All commands accept `--clawid ci-...` (where relevant) to target a specific claw, and `--json` for machine output.

---

## Chatting

```bash
arkclaw chat ci-xxxx                       # REPL with that claw (Ctrl-C: interrupt turn; twice: exit)
arkclaw chat ci-xxxx -m "你好"             # one-shot
arkclaw chat 答疑助手 -m "怎么部署"         # by name (names come from `arkclaw agents`)
echo "$DATA" | arkclaw chat ci-xxxx --json -m "总结" | jq -r .data.reply   # piped, machine
arkclaw chat ci-xxxx -f notes.md -m "review" -o out.md   # attach context, save reply
```

- **Streaming** on both transports; until the first token a spinner shows elapsed time + the running tool.
- **Sessions are server-side** — `--session NAME` keeps a named conversation that survives CLI restarts.
- **Tool approvals**: in a terminal you're prompted; headless it fails closed (deny) unless `--approve-all`; a `~/.arkclaw/cmdpolicy.json` deny-list always wins.

---

## Files

`ls` / `pull` / `push` operate on a claw's **managed workspace files** — its
"brain": `AGENTS.md`, `SOUL.md`, `MEMORY.md`, `TOOLS.md`, `IDENTITY.md`,
`USER.md`, `HEARTBEAT.md`. (This is not a general file store — arbitrary
filenames are rejected.)

```bash
arkclaw ls                          # list them (defaults to your default claw)
arkclaw pull SOUL.md                # download SOUL.md here
arkclaw pull AGENTS.md ./agents.md  # download to a path
arkclaw push ./agents.md AGENTS.md  # write a managed file
arkclaw ls --clawid ci-other        # a different claw
```

---

## For agents / automation

- `--json` → stdout is exactly one `{ok, data, error}` document; progress/streaming goes to stderr. Pipe to `jq`.
- Exit codes: `0` ok · `1` api · `2` validation · `3` auth · `4` network · `5` internal.
- Headless never blocks: `--json` / piped stdin refuse the interactive REPL; tool approvals fail closed.
- `arkclaw schema --json` describes every command + option for programmatic discovery.

---

## Identity & security

- **Identity-through, zero permanent secrets.** Browser PKCE (S256, public client, loopback) → a short-lived `id_token` that *is your user identity* (same as the web app), auto-refreshed. The claw sees you, not a shared key.
- **openclaw** path exchanges that token (via a least-privilege STS role that can do exactly `GetClawInstanceChatToken`) for a one-time ChatToken, then connects over wss. **a2a** presents the token directly to the agent's gateway.
- Tokens live in the **OS keychain** (0600 file fallback). The config file holds only non-secret routing. Every upstream error is **redacted** (tokens / AK-SK) before display.

---

## Configuration

`login` resolves config in this order: **explicit flag → `ARKCLAW_*` env →
the space's published discovery → `arkclaw init` defaults → derived from the
address**. You normally only type the address.

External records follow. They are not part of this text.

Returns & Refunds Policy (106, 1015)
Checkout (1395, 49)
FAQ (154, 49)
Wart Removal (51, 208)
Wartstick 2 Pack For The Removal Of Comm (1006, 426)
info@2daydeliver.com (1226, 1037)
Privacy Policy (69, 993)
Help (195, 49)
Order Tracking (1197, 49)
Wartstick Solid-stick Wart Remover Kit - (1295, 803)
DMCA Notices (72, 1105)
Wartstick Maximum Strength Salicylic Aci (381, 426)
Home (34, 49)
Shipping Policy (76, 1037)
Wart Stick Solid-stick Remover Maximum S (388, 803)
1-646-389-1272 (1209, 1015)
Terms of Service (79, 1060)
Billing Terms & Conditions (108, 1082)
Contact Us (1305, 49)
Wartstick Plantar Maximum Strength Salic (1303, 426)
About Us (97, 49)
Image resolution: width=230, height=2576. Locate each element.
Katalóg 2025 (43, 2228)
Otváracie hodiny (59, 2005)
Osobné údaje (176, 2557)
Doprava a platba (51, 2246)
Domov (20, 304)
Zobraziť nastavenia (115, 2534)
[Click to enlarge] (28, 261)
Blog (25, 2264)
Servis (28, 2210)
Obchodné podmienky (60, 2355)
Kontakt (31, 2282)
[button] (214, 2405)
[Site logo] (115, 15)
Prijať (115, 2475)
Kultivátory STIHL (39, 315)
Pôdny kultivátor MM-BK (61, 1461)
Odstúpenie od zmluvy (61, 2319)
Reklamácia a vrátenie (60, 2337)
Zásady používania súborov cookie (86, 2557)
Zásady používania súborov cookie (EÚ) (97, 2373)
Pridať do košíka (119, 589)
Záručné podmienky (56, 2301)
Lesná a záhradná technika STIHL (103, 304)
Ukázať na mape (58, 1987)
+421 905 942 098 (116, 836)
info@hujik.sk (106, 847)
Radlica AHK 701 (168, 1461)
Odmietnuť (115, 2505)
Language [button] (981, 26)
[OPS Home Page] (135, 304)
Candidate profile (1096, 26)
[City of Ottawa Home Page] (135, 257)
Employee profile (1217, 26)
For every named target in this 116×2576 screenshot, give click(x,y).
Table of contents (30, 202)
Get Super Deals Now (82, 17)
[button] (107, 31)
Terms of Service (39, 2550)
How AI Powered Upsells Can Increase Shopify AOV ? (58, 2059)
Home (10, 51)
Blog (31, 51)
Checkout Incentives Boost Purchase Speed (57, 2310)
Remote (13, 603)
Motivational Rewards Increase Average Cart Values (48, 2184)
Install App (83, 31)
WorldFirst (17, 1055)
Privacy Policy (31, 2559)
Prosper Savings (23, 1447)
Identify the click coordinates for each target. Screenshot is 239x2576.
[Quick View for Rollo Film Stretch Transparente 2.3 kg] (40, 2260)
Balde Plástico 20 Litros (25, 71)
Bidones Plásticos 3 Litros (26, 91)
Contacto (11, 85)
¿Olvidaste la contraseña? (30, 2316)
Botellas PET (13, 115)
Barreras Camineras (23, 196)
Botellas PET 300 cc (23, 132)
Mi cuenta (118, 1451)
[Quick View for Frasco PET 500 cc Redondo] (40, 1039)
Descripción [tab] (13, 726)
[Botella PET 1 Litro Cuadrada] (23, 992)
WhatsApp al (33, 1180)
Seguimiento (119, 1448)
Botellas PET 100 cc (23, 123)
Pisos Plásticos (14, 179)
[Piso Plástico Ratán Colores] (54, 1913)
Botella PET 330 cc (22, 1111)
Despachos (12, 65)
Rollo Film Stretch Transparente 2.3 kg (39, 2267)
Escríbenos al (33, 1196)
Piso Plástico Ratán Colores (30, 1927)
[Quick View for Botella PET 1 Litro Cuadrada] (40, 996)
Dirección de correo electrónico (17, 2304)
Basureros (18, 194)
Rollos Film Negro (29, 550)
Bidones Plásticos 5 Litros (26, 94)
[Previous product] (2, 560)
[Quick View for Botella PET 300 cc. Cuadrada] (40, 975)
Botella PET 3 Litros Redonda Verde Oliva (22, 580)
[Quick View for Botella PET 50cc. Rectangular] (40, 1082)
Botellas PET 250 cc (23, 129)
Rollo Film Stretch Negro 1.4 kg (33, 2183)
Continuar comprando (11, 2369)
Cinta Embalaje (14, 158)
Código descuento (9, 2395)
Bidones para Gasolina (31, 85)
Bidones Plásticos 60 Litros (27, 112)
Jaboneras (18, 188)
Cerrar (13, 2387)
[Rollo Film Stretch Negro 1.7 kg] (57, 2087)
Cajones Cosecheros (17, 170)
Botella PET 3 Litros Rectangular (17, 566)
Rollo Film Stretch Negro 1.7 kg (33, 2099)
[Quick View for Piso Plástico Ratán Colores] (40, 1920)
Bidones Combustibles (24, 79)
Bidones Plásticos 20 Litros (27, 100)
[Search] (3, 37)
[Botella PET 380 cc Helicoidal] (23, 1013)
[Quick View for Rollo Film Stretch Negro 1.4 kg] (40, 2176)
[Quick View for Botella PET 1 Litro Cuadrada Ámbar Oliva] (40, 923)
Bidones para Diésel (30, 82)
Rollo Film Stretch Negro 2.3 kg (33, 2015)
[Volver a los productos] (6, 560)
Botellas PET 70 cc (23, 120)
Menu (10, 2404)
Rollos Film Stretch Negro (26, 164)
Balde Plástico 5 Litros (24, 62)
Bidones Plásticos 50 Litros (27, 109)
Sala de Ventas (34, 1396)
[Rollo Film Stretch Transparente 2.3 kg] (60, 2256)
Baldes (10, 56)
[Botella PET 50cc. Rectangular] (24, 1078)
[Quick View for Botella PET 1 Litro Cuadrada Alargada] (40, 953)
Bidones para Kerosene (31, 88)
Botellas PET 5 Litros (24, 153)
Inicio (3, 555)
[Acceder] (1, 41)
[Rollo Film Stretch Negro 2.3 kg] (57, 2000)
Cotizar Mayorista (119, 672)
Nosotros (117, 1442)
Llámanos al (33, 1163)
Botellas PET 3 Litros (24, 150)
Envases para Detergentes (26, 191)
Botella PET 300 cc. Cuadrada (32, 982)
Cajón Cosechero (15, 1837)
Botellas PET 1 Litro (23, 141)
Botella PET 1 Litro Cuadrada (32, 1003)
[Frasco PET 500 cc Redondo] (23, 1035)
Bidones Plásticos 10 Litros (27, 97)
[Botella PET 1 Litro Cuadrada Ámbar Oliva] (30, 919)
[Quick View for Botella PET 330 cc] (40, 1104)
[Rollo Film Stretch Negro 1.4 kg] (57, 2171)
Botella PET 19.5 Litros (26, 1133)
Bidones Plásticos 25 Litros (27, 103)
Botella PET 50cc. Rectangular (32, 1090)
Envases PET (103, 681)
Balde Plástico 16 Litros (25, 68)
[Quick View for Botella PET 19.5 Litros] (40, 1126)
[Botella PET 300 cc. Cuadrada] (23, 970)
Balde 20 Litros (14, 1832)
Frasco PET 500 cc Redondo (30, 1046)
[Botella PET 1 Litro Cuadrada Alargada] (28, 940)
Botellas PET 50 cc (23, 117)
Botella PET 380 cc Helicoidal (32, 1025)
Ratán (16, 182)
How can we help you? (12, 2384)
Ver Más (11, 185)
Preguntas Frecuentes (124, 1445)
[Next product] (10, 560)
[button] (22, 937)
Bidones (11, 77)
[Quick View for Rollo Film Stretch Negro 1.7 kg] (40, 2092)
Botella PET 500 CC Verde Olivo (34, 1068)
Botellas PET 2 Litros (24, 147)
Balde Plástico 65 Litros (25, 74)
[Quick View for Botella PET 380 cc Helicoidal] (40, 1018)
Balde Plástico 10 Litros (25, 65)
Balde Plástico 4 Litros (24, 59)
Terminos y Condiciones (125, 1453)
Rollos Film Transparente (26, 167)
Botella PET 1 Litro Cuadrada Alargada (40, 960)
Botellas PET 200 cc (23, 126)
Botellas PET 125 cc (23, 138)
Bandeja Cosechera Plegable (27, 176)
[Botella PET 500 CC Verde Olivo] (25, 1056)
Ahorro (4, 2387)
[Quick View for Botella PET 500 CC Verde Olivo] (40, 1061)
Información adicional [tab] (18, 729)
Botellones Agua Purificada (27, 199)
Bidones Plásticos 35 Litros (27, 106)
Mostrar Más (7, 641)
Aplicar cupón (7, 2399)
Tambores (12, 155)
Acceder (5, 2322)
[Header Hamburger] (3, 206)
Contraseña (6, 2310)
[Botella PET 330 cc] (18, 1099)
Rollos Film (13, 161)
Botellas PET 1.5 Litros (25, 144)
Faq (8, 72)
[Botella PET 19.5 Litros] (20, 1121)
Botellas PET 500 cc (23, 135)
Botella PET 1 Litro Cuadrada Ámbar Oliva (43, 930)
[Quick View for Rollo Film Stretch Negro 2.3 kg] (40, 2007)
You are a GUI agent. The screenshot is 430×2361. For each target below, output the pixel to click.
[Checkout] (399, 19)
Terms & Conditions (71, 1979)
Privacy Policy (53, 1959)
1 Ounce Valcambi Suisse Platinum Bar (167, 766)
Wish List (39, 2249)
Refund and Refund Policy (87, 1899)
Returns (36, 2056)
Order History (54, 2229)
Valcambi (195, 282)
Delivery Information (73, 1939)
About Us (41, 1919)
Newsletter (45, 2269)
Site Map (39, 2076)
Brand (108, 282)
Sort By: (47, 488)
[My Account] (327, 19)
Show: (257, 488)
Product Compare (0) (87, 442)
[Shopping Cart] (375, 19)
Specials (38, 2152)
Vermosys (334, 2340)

**The easy way — `arkclaw init`** asks once (interactively) for whatever the
space doesn't yet auto-publish, and saves it. After that, just `arkclaw login`.

**The env way** (scripts/CI, or instead of `init`) — supply the same non-secret
values via env:

| Env | Purpose |
|---|---|
| `ARKCLAW_CLIENT_ID` | The CLI's public OAuth client id for the pool. |
| `ARKCLAW_ROLE_TRN` | STS role that mints the ChatToken (openclaw). |
| `ARKCLAW_REGION` / `ARKCLAW_SPACE_ID` | Override region / space (usually auto). |

Other config: `~/.arkclaw/defaults.json` (`init` answers, 0600), `~/.arkclaw/session.json` (routing, 0600), `~/.arkclaw/cmdpolicy.json` (tool-approval allow/deny), OS keychain (tokens).

> **Escape hatch (admin/test):** `arkclaw login <url> --transport openclaw --static-creds` uses `VOLCENGINE_ACCESS_KEY`/`SECRET_KEY` from the env instead of SSO — convenient for CI, but it's account-level keys, not identity-through.

---

## Notes

- `ls`/`pull`/`push` and a bare `chat` use your **default claw** (set at login, or the last one you opened in the browser); override with `--clawid` (or `chat ci-...`).
- File commands cover the claw's **managed** files only; arbitrary file drop isn't exposed by the API.
- Nothing is hardcoded per space — the CLI reads what the space serves.